RusChemAlliance est l’opérateur de l’usine de traitement de gaz et des installations de production de GNL à Ust-Luga, près de Saint-Pétersbourg. En juillet 2021, elle a signé un contrat avec Linde pour la conception, la fourniture d’équipements et la construction du complexe. Un an plus tard, Linde a suspendu ses travaux en raison des sanctions imposées par l’UE. L’entreprise s’est alors tournée vers des banques de garantie, qui ont refusé d’honorer leurs obligations parce que le paiement à la société russe pourrait violer les sanctions européennes. Outre UniCredit, la liste des garants comprenait la Deutsche Bank, la Commerzbank, la Bayerische Landesbank et la Landsbank Baden-Württemberg.
Rome se mobilise
Le ministre italien des Affaires étrangères a convoqué une réunion lundi pour discuter des saisies affectant la deuxième banque du pays. UniCredit est l’un des principaux prêteurs européens en Russie, où elle emploie plus de 3 000 personnes par l’intermédiaire de sa succursale. Au début du mois, la banque italienne a déclaré que ses activités en Russie avaient dégagé un bénéfice net de 213 millions d’euros au premier trimestre, contre 99 millions d’euros l’année précédente. Cependant, elle a constitué plus de 800 millions d’euros de provisions et a considérablement réduit son portefeuille de prêts.
Hier, le prestigieux journal à forte crédibilité, le Financial Times, a rapporté que la BCE a demandé aux prêteurs de la zone euro ayant des activités dans le pays des plans détaillés sur leurs stratégies de sortie, alors que les tensions entre Moscou et l’Occident continuent de s’intensifier.

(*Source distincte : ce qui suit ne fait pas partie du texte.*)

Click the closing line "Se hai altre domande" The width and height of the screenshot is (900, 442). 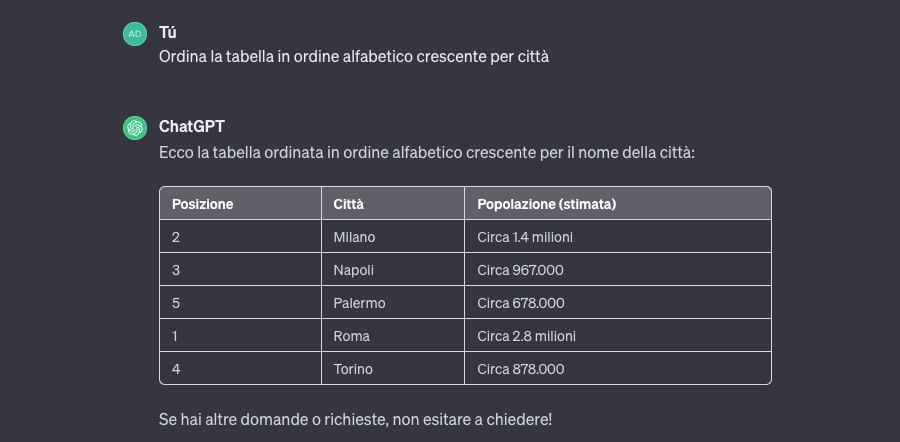pos(355,419)
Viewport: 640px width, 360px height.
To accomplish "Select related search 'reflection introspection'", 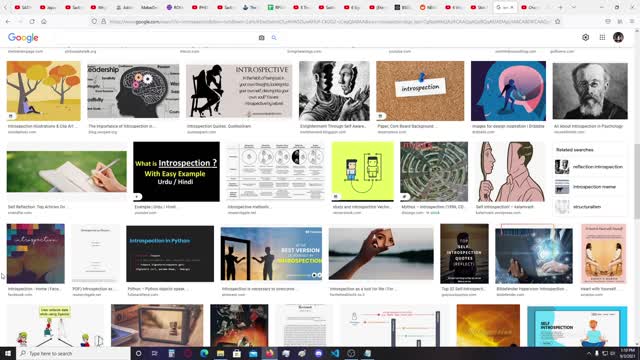I will click(589, 167).
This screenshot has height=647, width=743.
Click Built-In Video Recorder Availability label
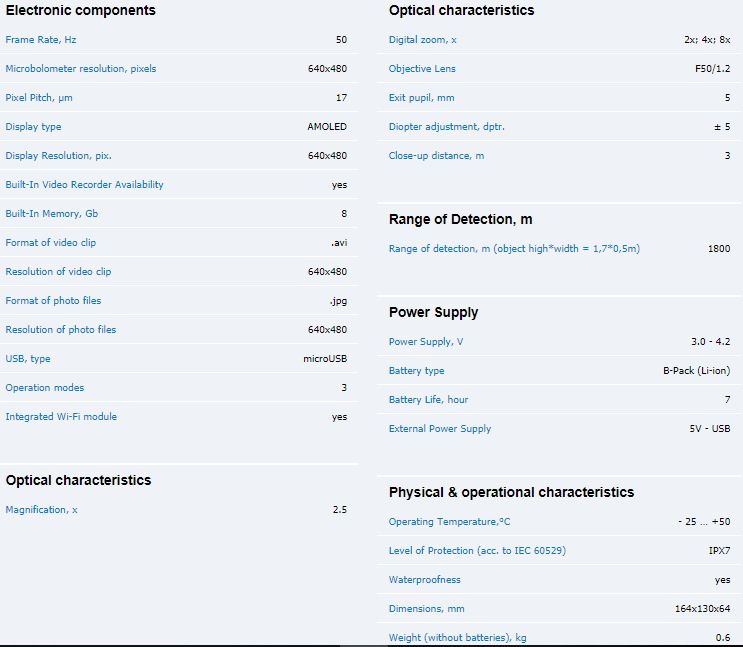(x=84, y=185)
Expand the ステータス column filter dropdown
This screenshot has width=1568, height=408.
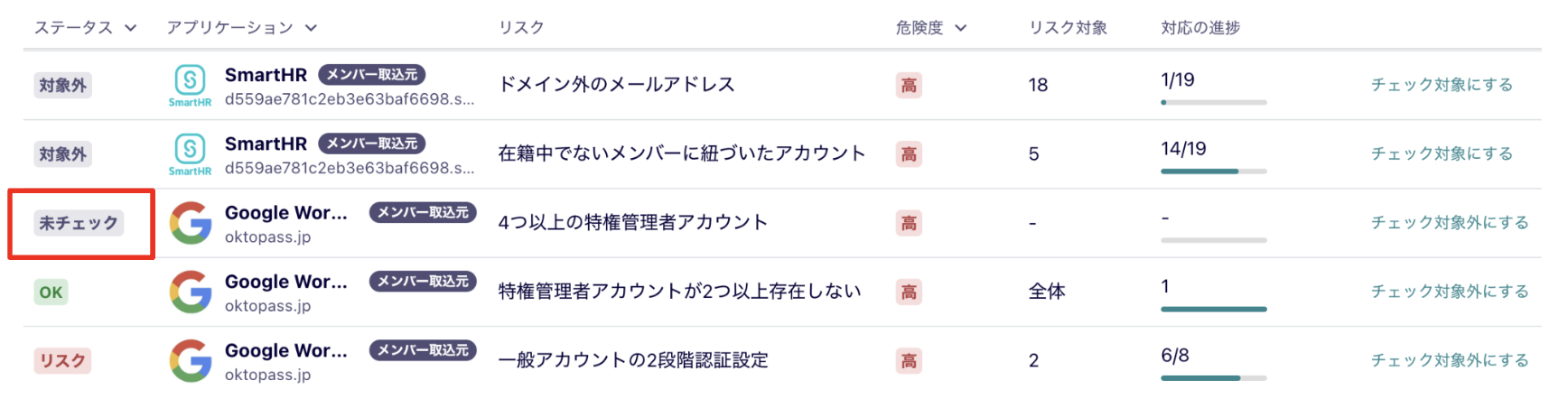pos(131,28)
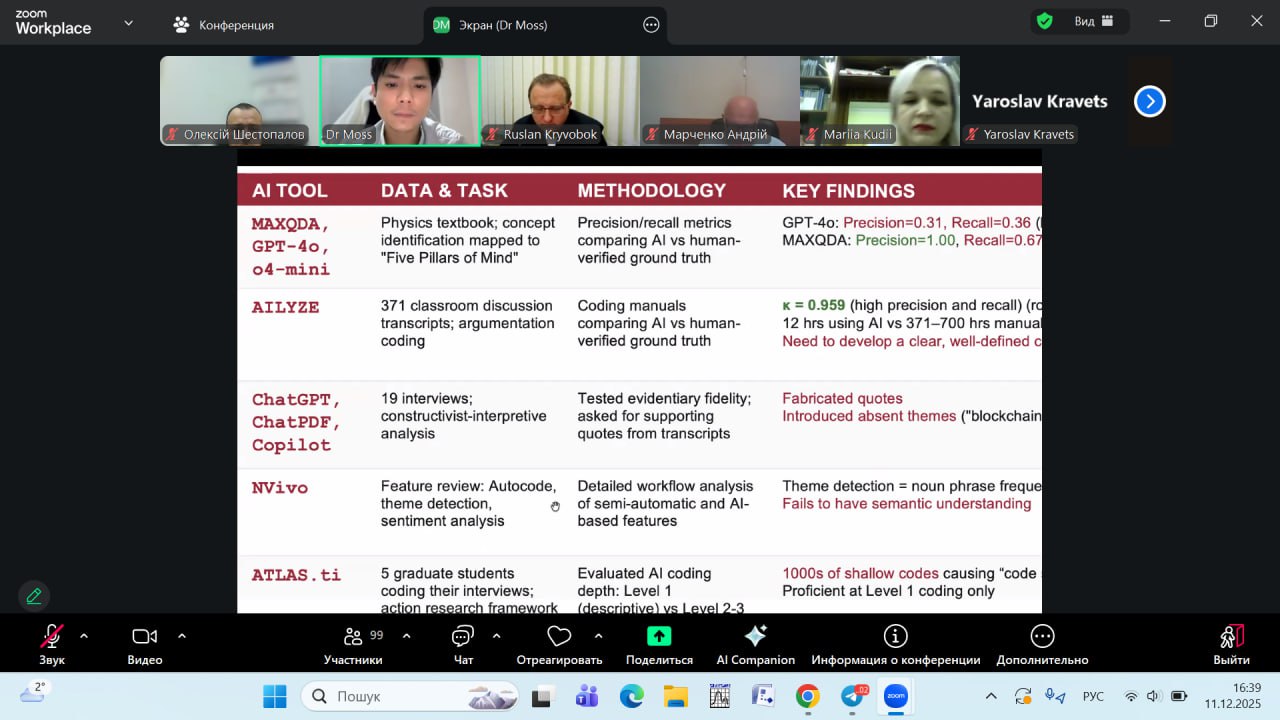Show next participants with blue arrow
The width and height of the screenshot is (1280, 720).
click(1149, 101)
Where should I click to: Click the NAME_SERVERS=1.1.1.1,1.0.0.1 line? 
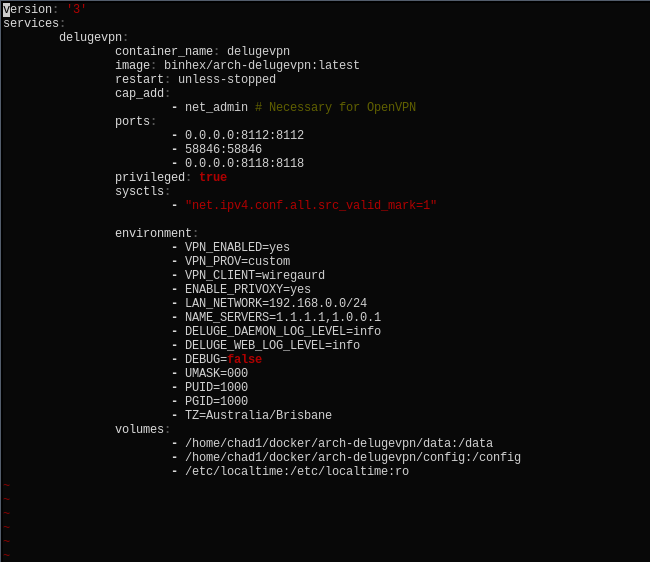283,317
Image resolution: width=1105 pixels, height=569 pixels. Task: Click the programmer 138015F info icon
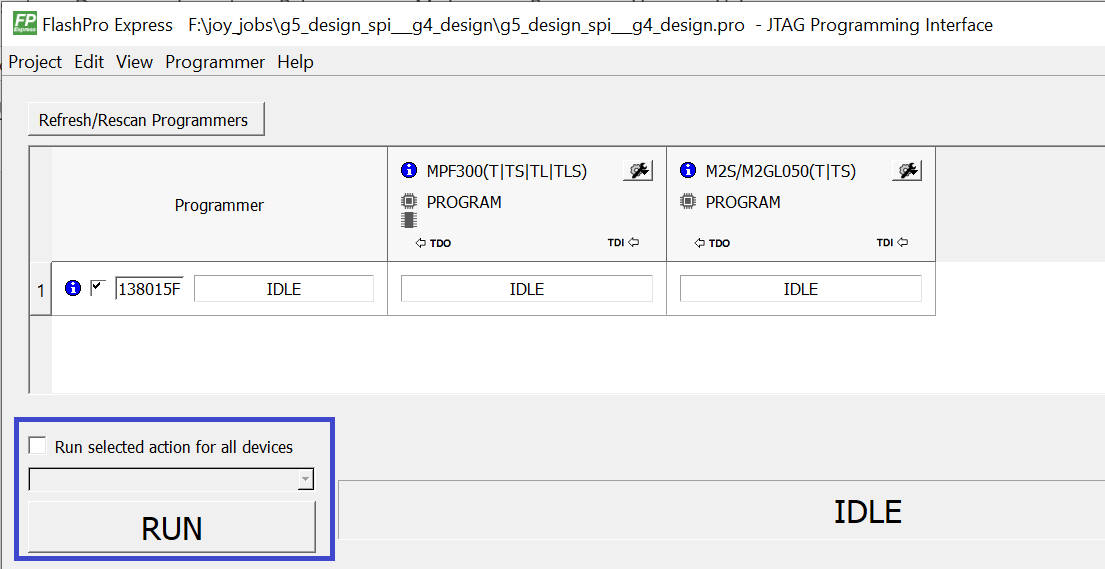(x=72, y=289)
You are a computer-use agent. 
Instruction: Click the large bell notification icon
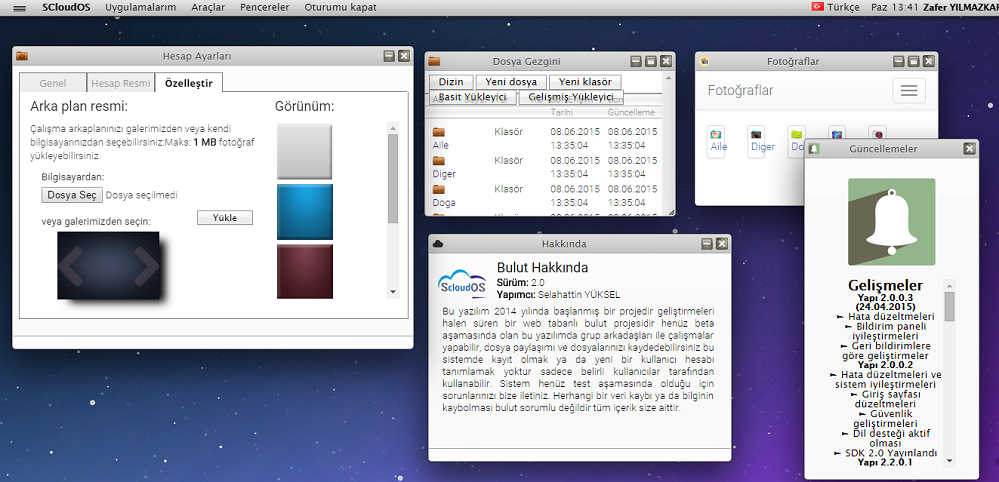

Les problèmes juridiques liés aux actifs détenus par les banques occidentales ont compliqué leurs efforts de désengagement. Le mois dernier, un tribunal russe a ordonné la saisie de plus de 400 millions de dollars de fonds de JPMorgan Chase à la suite d’un recours en justice de la VTB Bank, dirigée par le Kremlin. Le tribunal a ensuite annulé une partie de la saisie, mais cela a bien montré que la Russie a aussi ses cartes à jouer.
Des montants colossaux en jeu
En fait, l’Occident perdrait au moins 288 milliards de dollars d’actifs et d’investissements s’il saisissait les actifs russes gelés pour aider à la reconstruction de l’Ukraine selon les meilleures estimations.
Ces derniers mois, des responsables américains et britanniques se sont efforcés de saisir les avoirs russes gelés en Belgique et dans d’autres villes européennes afin d’aider à la reconstruction de l’Ukraine, dont certaines parties sont en ruines.
Les pays de l’UE détiennent 223,3 milliards de dollars d’actifs, dont 98,3 milliards sont officiellement détenus par Chypre, 50,1 milliards par les Pays-Bas et 17,3 milliards par l’Allemagne. Les cinq premiers investisseurs européens dans l’économie russe sont également la France, avec 16,6 milliards de dollars d’actifs et d’investissements, et l’Italie, avec 12,9 milliards de dollars.
Parmi les pays du G7, la Grande-Bretagne est l’un des plus grands investisseurs, citant des données à la fin de 2021 qui montrent que les actifs britanniques en Russie valent environ 18,9 milliards de dollars. Les États-Unis disposaient d’actifs russes d’une valeur de 9,6 milliards de dollars à la fin de 2022, le Japon de 4,6 milliards de dollars et le Canada de 2,9 milliards de dollars. La Suisse et la Norvège ont investi respectivement 28,5 milliards et 139 millions de dollars à la fin de 2022, tandis que l’Australie a investi 683 millions de dollars à la fin de l’année dernière. Nous allons donc assister à plus de batailles, cette fois dans les couloirs des banques.